Feminist Critiques of Discourses on Gender and Security

  • Feminist analysis has shown that such framings can in fact be detrimental to broader equality issues. Feminist scholars have found that linking gender and security in a simplified way is productive of a particular gender order which essentializes women’s status as weak victims and claims that they have universally shared peaceful interests (Shepherd 2008).
  • These discourses follow a post-colonial script which depends on constructions of the ‘violent other’ and associates women’s equality with Western civilization, thus ‘obscuring “Western” agency in both male privilege and violence against women’ (Harrington 2011, 567).
  • These critiques have also been applied to gender mainstreaming mechanisms in international institutions. Critical research in this area has shown that the gains women make in these institutions always produce both empowerment and new constraints (Prügl 2011, 73). Additionally, some women, particularly white, educated women have benefitted more from the growing institutional attention to gender issues than others. Expectations that women’s integration would make militarized institutions more peaceful and geared towards the needs of marginalized groups have thus become increasingly dubious. Hence, uncritically participating in celebrations of women’s new opportunities in the military could have unintended consequences.

Challenges

  • These findings have made feminist positioning on military gender integration ever more complex. The times when standpoints could easily be separated along the lines of equality ethicists (Stiehm 1989) and peace ethicists (Ruddick 1982) are definitely over.

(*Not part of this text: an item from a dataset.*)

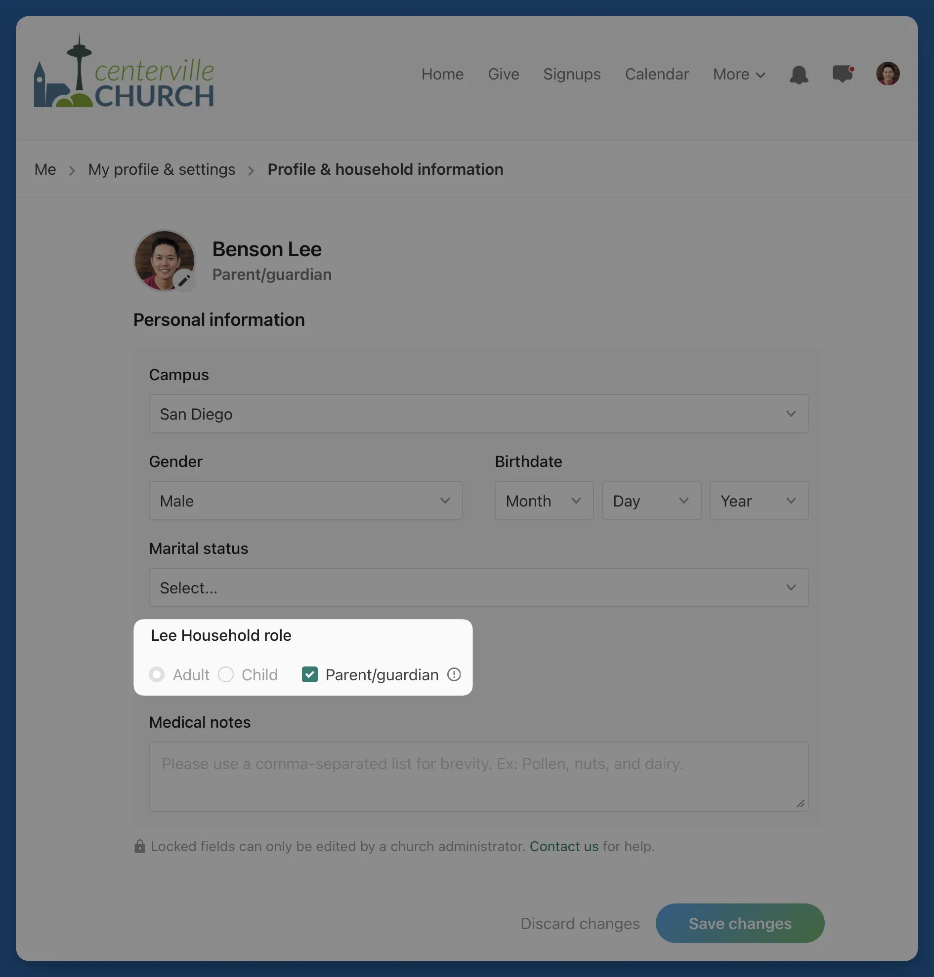The image size is (934, 977).
Task: Go to the Signups nav item
Action: (x=572, y=74)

But this is not all bad news. Acknowledging these complexities takes the pressure off to exclusively identify with either side. Feminist theory and practice, as a pluralist project, certainly has room for both and feminists will continue to do both, critically engage with military institutions and support equality for women within them.
  • Feminist disagreements over these issues will go on and likely never be settled. Meanwhile, a rights-based approach might still be the safest bet for those wishing to make a non-militaristic point for military gender integration.
  • While some may not perceive the ‘right’ to fight, kill, and die as a desirable objective, focusing on equal access to important state institutions is preferable to arguments that women can fulfil placatory functions in the military or provide the social skills that men lack. Women should not be required to prove that they can do anything ‘better’ than men or bring any specific qualities to military and other institutions to be allowed to participate.
  • At the outset, there is no straightforward answer to journalists’ questions about the normative evaluation of women’s integration into ground-combat. In the light of feminist research in the areas of military, war, security, foreign policy, and international institutions, we can only conclude that full integration does not need to be ‘good’ for it to be right.